Georgia Watson Craven:They always had trouble with moisture down there. I think that was where most of his work was done and it was a larger room. Across that room when you came in, the room was narrow and the next room took up part of that space, as near as I remember. You entered that room through a door that was on the east side and that was the small room, maybe not much bigger than this room, but it had a fireplace in it.

Tom Watson Brown: In the basement?

Georgia Watson Craven:It must have been part of the fireplace that was the old living room and _____ terrace.

Tom Watson Brown: In the basement?

Georgia Watson Craven:Right.

Tom Watson Brown: How about the entrance from the west side?

Georgia Watson Craven:That was where the steps came down and went into the west side of the north room there. Of course, when it rained, that entrance down there could get flooded.

Tom Watson Brown: These other steps you're talking about from the east side, did they go into the south room in the basement, or did they go into the same room, the north room?

Georgia Watson Craven:They angled sort of between the north side and the south side.

Tom Watson Brown: And they've been sort of covered up?

Georgia Watson Craven:I don't know what they did with those.

Tom Watson Brown: Okay. I'll tell you the way it looks now. You can't get in except from the west side. You go down those same steps and you go in the door and there is a room that's like a double room. Pop's got two old desks sitting in it and everything faces towards the west side steps. I haven't seen any trace of an east side entrance, but I haven't looked that hard.

Georgia Watson Craven:Well, you would have to look close.

Tom Watson Brown: Back in the pantry on the east wall, there was a huge refrigerator.

Georgia Watson Craven:Electric?

Tom Watson Brown: No, they didn't have electric refrigerators in those days.

Tom Watson Brown: Icebox?

Georgia Watson Craven:An icebox it was - held a huge hunk of ice.

Tom Watson Brown: So, the iceman came?

Georgia Watson Craven:Yes, the iceman came.

Tom Watson Brown: You say it was huge. How big?

Georgia Watson Craven:It was at least as wide as the plaster part of that, between that door and where the chimney ends over here.

Tom Watson Brown: That looks like about five feet.

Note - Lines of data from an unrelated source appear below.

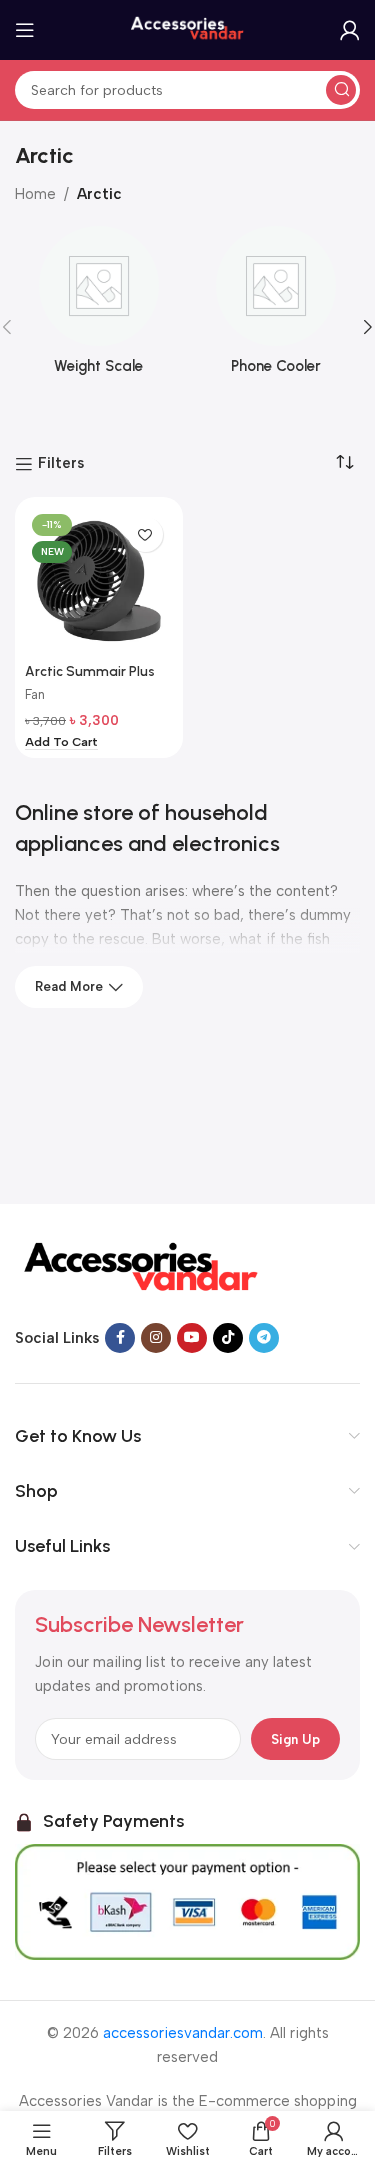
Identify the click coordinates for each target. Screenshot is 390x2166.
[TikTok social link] (228, 1338)
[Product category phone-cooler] (277, 306)
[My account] (350, 30)
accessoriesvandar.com (183, 2033)
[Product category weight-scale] (99, 306)
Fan (35, 694)
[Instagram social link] (156, 1338)
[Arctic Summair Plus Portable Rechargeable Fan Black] (99, 581)
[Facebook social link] (120, 1338)
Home (35, 194)
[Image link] (140, 1267)
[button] (368, 327)
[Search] (341, 90)
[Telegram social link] (264, 1338)
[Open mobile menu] (25, 30)
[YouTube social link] (192, 1338)
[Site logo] (188, 29)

Georgia Watson Craven:At least. I think it was more than that.

Tom Watson Brown: Six feet.

Georgia Watson Craven:Six or seven feet. Six feet.

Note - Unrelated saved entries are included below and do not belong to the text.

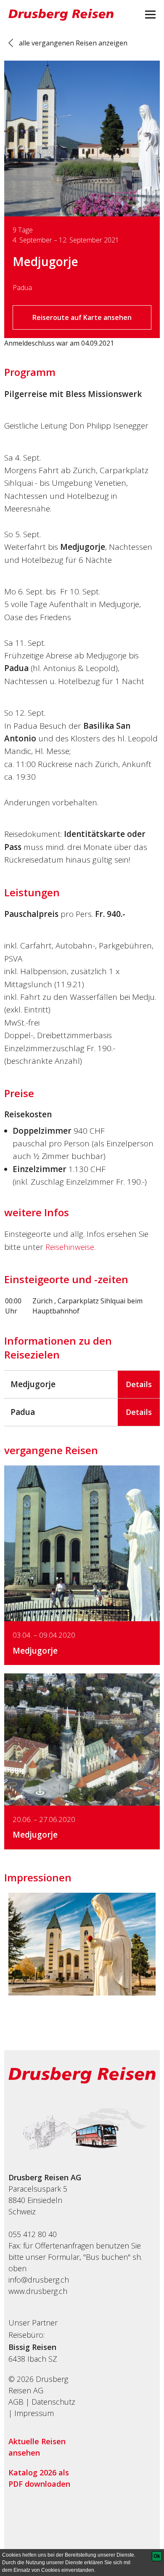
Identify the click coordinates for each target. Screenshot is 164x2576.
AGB (16, 2402)
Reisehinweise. (70, 1246)
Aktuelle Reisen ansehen (37, 2447)
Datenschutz (53, 2402)
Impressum (34, 2413)
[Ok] (157, 2556)
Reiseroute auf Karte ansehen (82, 317)
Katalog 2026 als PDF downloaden (39, 2478)
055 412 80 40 (32, 2234)
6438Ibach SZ (32, 2359)
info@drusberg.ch (38, 2280)
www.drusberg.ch (37, 2291)
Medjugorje (45, 261)
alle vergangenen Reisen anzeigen (73, 43)
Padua (22, 287)
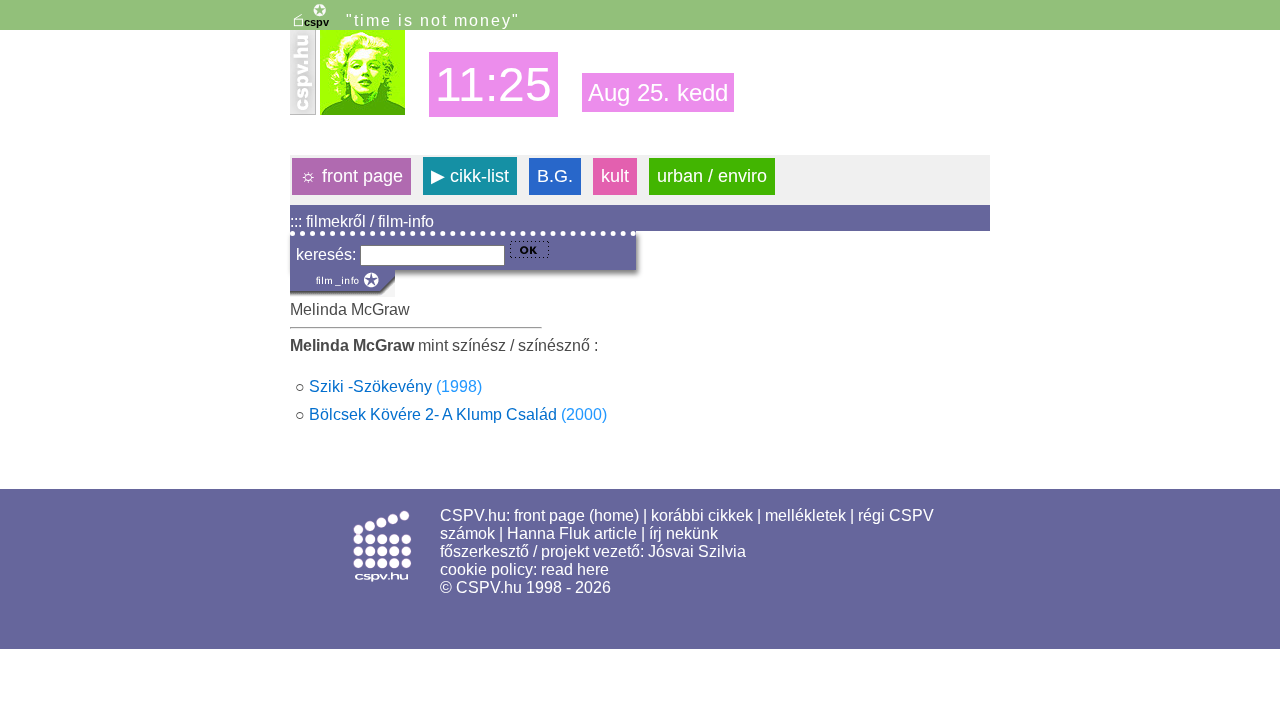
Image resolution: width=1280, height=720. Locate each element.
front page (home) (576, 515)
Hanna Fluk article (572, 533)
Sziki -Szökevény (370, 386)
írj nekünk (683, 533)
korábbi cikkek (702, 515)
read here (575, 569)
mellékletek (805, 515)
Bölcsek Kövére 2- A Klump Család (433, 414)
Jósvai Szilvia (697, 551)
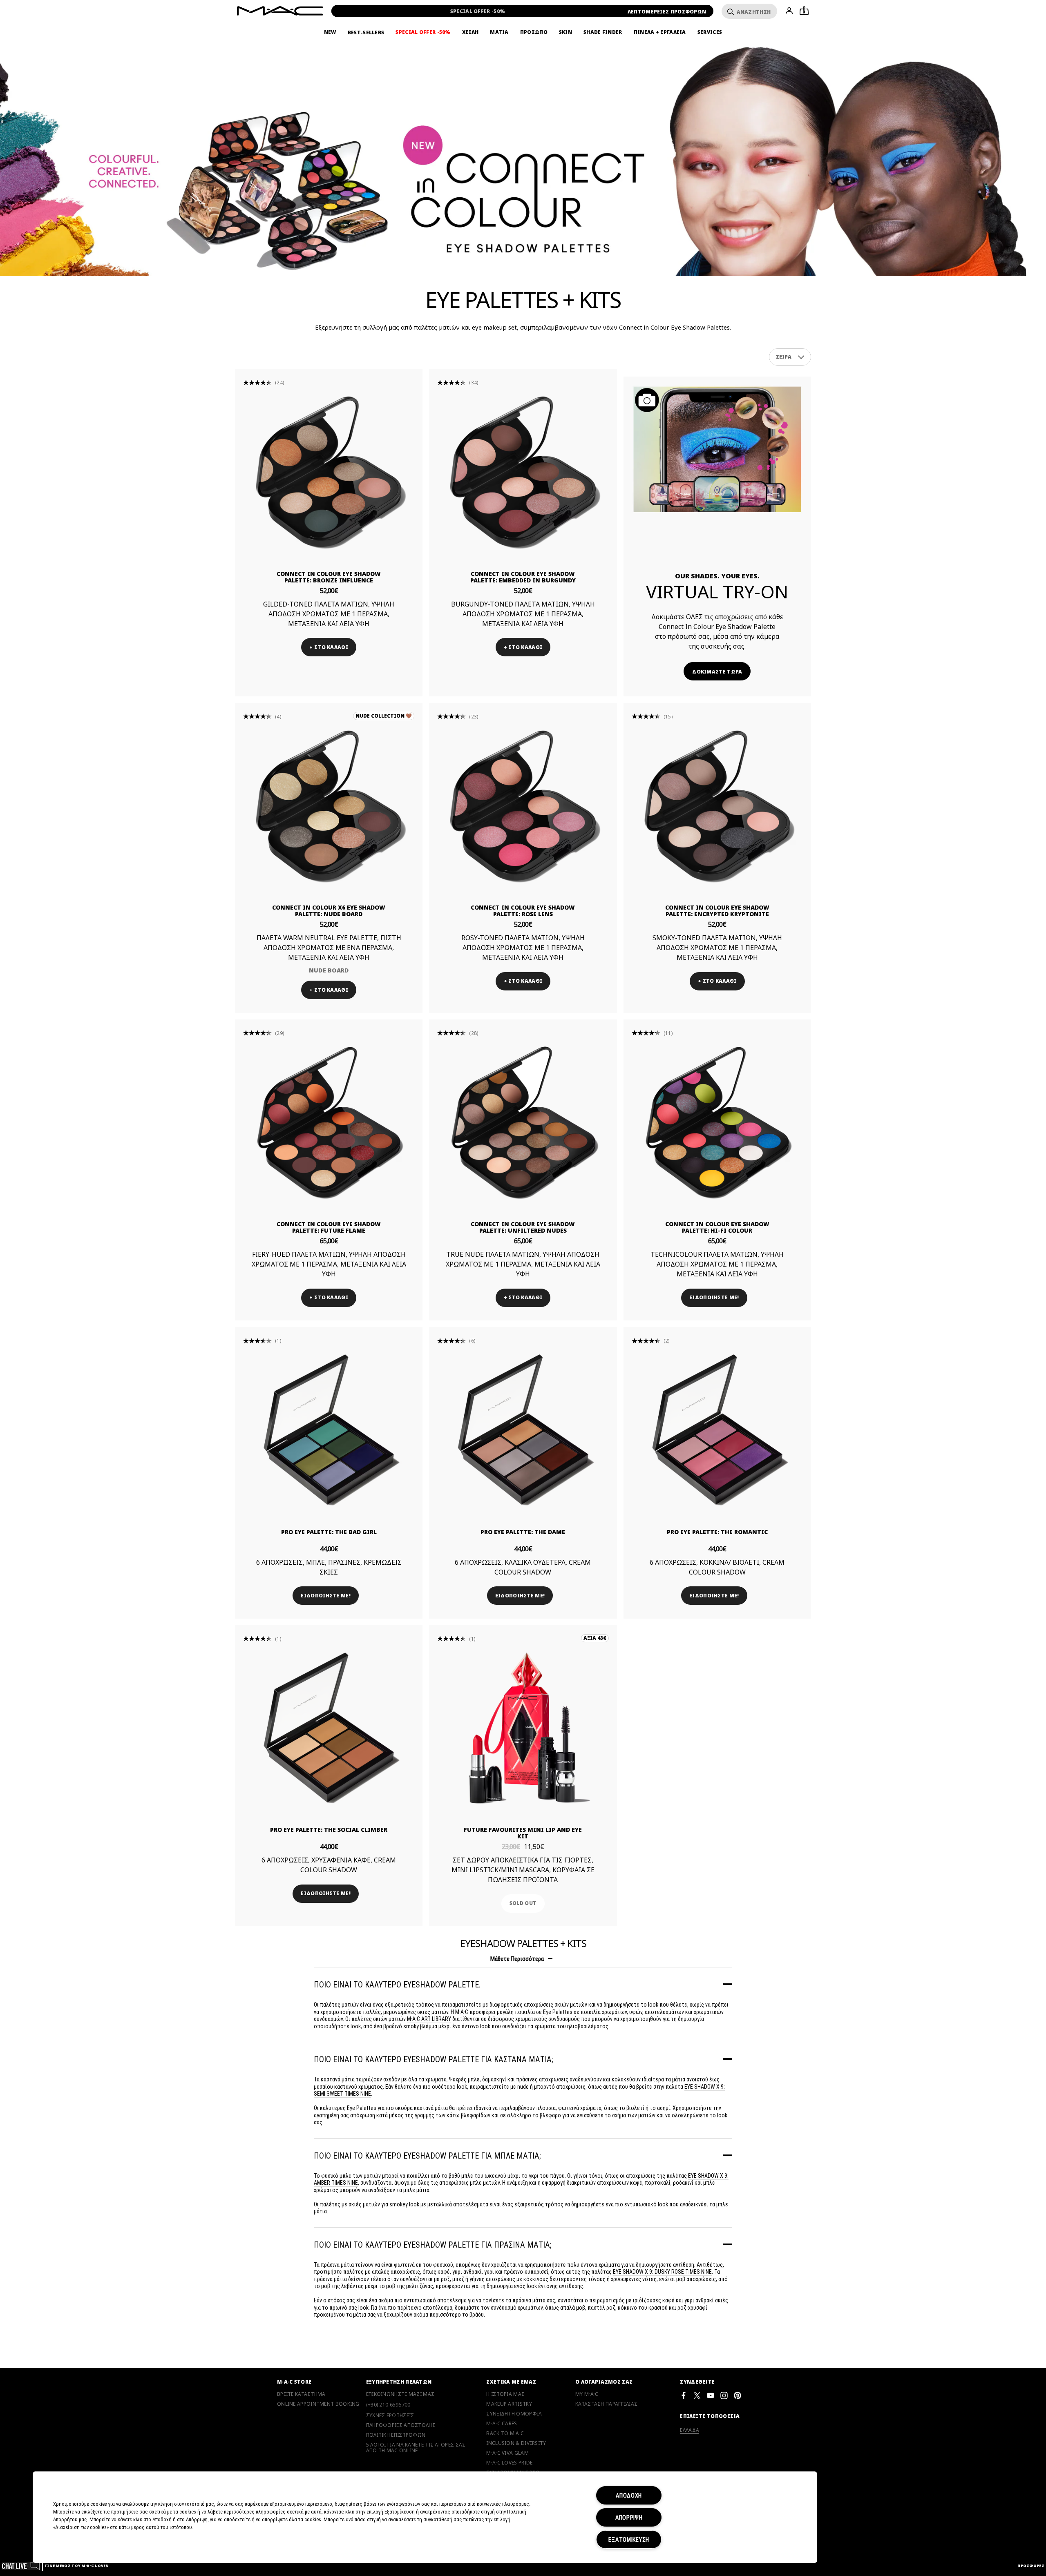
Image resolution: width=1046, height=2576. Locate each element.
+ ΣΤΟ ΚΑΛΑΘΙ (328, 647)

Tom Watson Brown: How tall? My height?

Georgia Watson Craven:I don't know whether it was quite that tall. It was between five and six feet.

Tom Watson Brown: How deep?

Georgia Watson Craven:Well, it had to hold a big hunk of ice. I don't know how deep.

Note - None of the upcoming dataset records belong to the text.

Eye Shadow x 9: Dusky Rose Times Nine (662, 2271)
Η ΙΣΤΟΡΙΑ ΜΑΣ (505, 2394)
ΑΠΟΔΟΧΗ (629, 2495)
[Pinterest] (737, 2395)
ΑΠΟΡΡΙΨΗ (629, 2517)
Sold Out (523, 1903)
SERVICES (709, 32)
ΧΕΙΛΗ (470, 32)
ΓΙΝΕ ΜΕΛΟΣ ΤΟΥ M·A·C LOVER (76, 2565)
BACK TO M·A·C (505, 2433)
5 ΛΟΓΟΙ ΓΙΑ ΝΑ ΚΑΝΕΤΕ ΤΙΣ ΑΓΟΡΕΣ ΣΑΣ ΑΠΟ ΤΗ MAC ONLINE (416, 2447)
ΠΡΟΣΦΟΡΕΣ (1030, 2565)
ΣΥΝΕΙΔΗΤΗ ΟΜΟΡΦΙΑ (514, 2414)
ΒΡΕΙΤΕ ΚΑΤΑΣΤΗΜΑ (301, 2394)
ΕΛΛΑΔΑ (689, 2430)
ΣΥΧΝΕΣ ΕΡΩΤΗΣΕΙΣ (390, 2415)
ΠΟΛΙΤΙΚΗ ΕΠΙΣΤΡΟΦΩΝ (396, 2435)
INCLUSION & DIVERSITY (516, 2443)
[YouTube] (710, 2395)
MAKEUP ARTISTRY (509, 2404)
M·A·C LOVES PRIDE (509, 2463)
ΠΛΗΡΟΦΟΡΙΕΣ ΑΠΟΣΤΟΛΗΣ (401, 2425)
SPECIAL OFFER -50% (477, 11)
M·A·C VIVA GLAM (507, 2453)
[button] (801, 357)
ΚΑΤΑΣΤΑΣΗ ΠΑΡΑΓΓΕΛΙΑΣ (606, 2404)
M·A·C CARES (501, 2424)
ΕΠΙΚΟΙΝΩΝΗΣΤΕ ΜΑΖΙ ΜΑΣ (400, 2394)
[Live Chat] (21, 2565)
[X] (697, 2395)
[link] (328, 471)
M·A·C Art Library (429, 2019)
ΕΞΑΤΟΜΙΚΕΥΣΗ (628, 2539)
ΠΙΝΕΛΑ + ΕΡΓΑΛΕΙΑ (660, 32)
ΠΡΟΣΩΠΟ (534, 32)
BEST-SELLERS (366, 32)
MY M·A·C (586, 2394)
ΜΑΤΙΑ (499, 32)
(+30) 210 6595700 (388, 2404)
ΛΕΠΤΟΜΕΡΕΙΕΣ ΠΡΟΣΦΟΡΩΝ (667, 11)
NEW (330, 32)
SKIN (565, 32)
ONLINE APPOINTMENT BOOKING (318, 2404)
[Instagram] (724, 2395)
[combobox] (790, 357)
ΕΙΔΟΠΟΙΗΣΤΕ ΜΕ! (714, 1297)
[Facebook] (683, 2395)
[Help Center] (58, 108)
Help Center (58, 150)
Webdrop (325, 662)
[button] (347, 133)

Tom Watson Brown: Probably three feet anyway.

Georgia Watson Craven:Around in there. There may have been a small refrigerator too, but I do remember that big one.

Tom Watson Brown: What all did they put in it? What'd you keep in there?

Georgia Watson Craven:Whatever food was in danger of spoiling.

Tom Watson Brown: Milk, refrigerated type foods?

Georgia Watson Craven:I don't know where Grandma got our milk, but they never had cows and there wasn't a milk wagon that I know about.

Tom Watson Brown: What was the pantry made out of?

Georgia Watson Craven:You mean the icebox?

Tom Watson Brown: Yeah, the icebox. Wood?

Georgia Watson Craven:Well, it looked like it could have been that painted metal, but it looked like oak wood.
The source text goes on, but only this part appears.